• _MATERIAL PROVIDED_:
==================================================

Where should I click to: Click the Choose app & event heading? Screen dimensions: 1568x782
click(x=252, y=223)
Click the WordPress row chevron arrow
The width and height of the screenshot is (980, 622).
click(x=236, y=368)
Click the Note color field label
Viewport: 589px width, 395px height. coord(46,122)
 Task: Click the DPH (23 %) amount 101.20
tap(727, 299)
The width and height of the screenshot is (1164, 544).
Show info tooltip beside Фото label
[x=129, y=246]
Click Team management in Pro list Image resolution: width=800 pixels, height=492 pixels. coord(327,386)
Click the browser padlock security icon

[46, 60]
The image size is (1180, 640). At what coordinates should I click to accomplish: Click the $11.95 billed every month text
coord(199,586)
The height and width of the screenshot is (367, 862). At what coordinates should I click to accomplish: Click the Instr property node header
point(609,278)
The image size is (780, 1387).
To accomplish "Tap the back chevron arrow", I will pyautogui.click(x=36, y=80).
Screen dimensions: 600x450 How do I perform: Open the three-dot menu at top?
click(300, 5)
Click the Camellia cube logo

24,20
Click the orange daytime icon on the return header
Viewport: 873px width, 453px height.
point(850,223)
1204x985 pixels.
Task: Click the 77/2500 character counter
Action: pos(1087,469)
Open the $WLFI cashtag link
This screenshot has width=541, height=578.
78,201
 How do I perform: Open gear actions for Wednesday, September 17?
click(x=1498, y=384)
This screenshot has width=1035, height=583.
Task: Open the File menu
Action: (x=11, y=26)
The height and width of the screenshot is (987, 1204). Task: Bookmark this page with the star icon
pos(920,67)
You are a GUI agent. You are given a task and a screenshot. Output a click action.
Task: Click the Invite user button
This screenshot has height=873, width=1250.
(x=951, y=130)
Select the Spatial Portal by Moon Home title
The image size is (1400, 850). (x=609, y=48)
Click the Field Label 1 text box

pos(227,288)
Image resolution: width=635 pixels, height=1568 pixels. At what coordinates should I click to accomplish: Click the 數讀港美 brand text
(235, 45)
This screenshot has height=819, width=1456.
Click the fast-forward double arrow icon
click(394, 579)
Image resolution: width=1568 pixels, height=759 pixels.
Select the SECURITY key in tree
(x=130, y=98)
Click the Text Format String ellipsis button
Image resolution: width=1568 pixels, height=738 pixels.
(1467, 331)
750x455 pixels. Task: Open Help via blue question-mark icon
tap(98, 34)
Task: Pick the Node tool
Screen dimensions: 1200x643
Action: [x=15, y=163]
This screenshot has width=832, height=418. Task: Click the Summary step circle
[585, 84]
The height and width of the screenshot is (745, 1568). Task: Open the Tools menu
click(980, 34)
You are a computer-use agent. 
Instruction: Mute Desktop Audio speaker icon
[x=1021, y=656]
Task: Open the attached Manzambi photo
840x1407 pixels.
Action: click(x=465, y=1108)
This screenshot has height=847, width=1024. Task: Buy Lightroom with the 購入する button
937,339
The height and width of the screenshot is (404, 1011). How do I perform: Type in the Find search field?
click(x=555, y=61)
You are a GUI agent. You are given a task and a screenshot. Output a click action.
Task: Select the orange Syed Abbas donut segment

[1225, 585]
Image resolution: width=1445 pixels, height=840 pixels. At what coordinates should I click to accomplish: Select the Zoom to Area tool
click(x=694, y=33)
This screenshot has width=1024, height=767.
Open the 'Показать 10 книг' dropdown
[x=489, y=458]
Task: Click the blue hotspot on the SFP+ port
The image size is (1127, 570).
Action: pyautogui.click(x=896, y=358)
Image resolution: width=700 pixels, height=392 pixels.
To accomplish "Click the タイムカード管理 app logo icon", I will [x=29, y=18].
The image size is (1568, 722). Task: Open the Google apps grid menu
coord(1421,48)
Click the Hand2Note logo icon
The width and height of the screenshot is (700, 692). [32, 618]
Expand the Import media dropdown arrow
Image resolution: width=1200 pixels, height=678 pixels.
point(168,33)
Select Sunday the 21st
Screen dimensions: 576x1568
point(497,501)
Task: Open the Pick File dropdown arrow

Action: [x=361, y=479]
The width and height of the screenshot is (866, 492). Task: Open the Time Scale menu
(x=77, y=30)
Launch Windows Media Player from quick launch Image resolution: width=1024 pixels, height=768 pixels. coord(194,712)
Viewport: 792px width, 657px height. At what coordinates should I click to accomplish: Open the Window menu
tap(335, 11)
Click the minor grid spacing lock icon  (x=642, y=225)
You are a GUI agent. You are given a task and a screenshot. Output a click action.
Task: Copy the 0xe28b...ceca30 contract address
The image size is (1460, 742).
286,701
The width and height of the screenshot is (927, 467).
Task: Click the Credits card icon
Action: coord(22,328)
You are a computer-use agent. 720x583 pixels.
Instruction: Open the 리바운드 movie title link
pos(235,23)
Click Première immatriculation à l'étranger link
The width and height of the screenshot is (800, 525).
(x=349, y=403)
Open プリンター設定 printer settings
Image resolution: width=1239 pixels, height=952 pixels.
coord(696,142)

==================================================

• _WORK TASK_: Working from the material above, restate word for word the lines between the line with "Click Team management" and the line with "Click the orange", both included, and only those.

• _EXERCISE OUTPUT_:
Click Team management in Pro list Image resolution: width=800 pixels, height=492 pixels. coord(327,386)
Click the browser padlock security icon

[46, 60]
The image size is (1180, 640). At what coordinates should I click to accomplish: Click the $11.95 billed every month text
coord(199,586)
The height and width of the screenshot is (367, 862). At what coordinates should I click to accomplish: Click the Instr property node header
point(609,278)
The image size is (780, 1387).
To accomplish "Tap the back chevron arrow", I will pyautogui.click(x=36, y=80).
Screen dimensions: 600x450 How do I perform: Open the three-dot menu at top?
click(300, 5)
Click the Camellia cube logo

24,20
Click the orange daytime icon on the return header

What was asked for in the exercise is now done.